Академик Виктор Матвеев: "На перекрестках Вселенной"

"Чаепития в Академии" — постоянная рубрика Pravda. Ru. Писатель Владимир Степанович Губарев беседует с выдающимися учеными. Сегодняшний гость проекта "Чаепития в Академии" — Виктор Анатольевич Матвеев, российский физик-теоретик, директор Объединенного института ядерных исследований, академик Российской академии наук (1994), специалист в области физики высоких энергий, физики элементарных частиц и квантовой теории поля.

Читайте также: Чаепития в Академии: Истина прекрасна и в лохмотьях!

Странный, но точный образ родился неожиданно во время беседы с Виктором Анатольевичем Матвеевым, академиком, директором Объединенного Института ядерных исследований. Я вдруг подумал, что Дубна находится на всех перекрестках Вселенной, потому что здесь не только познаются процессы, происходящие в космосе, изучаются частицы, наполняющие его, но и создаются новые, пополняя таблицу Менделеева.

А это разве не "перекрестки" Вселенной?!

Мы беседовали с Виктором Анатольевичем в день, когда праздновал своей юбилей один из ярчайших представителей Дубны — академик Ю. Ц. Оганесян. Впрочем, одной фразы моего собеседника хватило, чтобы в полной мере отразить то, что удалось осуществить Оганесяну.

— В его честь назван вновь открытый элемент, — сказал Матвеев. — Юрий Цолакович при жизни удостоен такой чести, а такое случается весьма редко… Это мировое признание его работ, а, следовательно, и признание нашего Института, и Дубны, и Подмосковья, и всей России. Что к этому можно добавить!?

Я напомнил, что еще недавно академик Матвеев был директором академического института, очень престижного, но все-таки "перешел" в Дубну. Мне интересно: почему?

Он улыбнулся, ответил:

— Одно время я был директором сразу двух институтов — ядерных исследований РАН и ОИЯИ. Здесь меня избрали, а в Академии наук еще не освободили. Забавная ситуация…

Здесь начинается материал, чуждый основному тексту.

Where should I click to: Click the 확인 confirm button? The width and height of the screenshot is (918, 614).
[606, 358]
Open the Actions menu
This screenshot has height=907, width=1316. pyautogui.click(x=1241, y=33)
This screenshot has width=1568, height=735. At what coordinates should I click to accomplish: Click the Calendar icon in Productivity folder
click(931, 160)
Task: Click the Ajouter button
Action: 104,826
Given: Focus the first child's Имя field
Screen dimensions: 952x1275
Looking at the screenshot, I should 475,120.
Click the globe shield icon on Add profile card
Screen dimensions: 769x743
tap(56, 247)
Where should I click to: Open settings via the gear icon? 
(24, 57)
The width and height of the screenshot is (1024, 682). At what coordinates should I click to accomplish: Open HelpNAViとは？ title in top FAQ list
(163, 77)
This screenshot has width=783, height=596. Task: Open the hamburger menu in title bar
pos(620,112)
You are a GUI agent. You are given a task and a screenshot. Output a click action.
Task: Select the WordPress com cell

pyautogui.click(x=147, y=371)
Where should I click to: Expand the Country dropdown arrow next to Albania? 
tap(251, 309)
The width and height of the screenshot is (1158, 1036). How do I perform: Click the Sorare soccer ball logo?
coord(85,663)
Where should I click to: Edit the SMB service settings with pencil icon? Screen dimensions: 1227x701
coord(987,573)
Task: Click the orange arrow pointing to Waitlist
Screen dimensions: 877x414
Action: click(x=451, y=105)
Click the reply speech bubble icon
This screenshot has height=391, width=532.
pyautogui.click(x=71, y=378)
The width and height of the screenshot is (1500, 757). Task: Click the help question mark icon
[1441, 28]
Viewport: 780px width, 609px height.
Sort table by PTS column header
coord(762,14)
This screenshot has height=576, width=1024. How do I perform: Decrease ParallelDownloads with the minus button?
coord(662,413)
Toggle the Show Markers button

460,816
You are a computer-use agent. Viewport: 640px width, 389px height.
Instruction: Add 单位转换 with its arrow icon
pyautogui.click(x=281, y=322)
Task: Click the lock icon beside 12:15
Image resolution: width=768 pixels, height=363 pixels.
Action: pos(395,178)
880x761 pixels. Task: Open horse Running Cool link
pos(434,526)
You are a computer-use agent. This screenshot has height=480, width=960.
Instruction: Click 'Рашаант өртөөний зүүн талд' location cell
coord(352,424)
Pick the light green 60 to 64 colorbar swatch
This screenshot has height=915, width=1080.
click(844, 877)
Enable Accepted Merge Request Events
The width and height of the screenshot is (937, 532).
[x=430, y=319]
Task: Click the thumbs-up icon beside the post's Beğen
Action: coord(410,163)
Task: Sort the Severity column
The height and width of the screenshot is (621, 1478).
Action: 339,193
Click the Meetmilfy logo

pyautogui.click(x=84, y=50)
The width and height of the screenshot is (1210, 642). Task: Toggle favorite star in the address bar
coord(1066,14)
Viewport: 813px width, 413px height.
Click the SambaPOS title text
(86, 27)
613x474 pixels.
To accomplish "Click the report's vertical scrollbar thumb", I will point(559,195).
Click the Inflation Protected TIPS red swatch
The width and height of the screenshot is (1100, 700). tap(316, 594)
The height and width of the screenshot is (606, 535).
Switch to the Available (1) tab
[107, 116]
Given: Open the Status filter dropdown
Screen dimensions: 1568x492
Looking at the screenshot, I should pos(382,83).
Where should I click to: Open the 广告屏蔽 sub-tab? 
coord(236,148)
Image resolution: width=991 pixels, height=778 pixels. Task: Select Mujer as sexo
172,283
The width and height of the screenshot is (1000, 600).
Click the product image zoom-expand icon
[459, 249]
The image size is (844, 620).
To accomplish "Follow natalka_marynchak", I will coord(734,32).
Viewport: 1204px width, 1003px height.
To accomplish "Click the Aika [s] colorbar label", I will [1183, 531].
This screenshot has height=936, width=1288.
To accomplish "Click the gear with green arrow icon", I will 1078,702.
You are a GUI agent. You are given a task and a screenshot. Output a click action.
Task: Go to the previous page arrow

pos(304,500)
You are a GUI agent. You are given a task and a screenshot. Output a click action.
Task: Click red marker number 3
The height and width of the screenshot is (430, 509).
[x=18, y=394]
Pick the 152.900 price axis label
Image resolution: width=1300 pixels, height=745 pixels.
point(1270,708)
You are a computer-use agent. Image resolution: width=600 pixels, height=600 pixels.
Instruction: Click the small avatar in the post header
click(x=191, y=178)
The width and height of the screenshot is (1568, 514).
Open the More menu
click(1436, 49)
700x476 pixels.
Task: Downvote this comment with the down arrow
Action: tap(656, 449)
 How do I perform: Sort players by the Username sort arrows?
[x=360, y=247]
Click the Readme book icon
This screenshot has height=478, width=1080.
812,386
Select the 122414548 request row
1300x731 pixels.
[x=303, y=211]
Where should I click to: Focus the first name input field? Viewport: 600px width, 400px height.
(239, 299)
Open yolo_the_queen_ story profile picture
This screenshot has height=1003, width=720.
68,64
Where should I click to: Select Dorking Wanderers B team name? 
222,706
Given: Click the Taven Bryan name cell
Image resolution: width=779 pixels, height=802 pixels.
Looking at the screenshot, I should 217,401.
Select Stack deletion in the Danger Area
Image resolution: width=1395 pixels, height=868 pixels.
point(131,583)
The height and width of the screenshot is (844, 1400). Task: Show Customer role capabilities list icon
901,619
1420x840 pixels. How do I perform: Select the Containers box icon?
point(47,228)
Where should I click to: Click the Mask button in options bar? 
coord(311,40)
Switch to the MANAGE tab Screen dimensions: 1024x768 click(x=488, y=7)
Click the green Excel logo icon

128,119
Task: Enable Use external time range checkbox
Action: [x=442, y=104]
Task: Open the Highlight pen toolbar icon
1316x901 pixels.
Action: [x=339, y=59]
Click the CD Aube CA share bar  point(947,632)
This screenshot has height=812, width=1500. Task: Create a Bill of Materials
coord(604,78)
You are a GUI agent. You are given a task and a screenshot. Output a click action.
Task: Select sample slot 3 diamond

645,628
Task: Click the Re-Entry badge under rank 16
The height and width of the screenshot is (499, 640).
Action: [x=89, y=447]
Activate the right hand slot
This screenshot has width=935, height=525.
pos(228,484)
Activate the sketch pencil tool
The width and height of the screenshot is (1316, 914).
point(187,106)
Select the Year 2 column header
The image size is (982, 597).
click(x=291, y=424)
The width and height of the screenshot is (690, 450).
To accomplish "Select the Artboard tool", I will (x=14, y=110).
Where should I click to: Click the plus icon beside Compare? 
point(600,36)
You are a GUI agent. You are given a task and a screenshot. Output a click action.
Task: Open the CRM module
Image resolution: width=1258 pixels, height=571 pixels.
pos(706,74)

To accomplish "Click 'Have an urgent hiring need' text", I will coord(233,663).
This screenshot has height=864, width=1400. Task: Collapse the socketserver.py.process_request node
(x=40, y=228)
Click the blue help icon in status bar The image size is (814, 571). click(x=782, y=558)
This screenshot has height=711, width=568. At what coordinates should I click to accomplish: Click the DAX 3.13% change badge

— Помню, у вас были сомнения по поводу Дубны. Жаль было оставлять Институт ядерных исследований — один из лучших в Академии?

— Я долгое время работал в Академии наук, но всегда считал себя дубненцем. Почему? После окончания Ленинградского университета, кафедры теоретической физики, которой руководил академик В. А. Фок, благодаря счастливому стечению обстоятельств я попал в Дубну. Сюда прислали группу молодых теоретиков, и в ней я оказался. Здесь я почувствовал совсем иной ритм жизни. У меня была возможность писать диплом в физтехе — я прошел "минимум Ландау", не у него самого, а у его учеников. Однако в физтехе мне не могли обещать будущую работу, а здесь, в Дубне все было иначе — перспективы открывались широчайшие. Во-первых, очень интересная работа, и, во-вторых, прекрасное окружение. Я быстро включился в работу — начал заниматься кварками. Попал в отдел Тавхелидзе, Альберт Никифорович был человеком энергичным, увлеченным. Поддерживал молодых, любил нестандартный подход к проблемам. Этим он был близок Николаю Николаевичу Боголюбову, человеку и ученому, которого я считаю своим Учителем в науке и жизни. Ему всегда было интересно, как думают молодые. Он ставил перед нами задачи, внимательно следил за ходом мыслей, интересовался выводами, к которым мы приходили. Его не всегда можно было понять, что заставляло нас анализировать ситуацию, по-новому представлять ее.

— Как и положено Учителю?

— Очень ответственно говорить, что именно этот человек твой Учитель! Академик Боголюбов очень крупный ученый, и считать его своим Учителем не только почетно, но и надо иметь право это заслужить…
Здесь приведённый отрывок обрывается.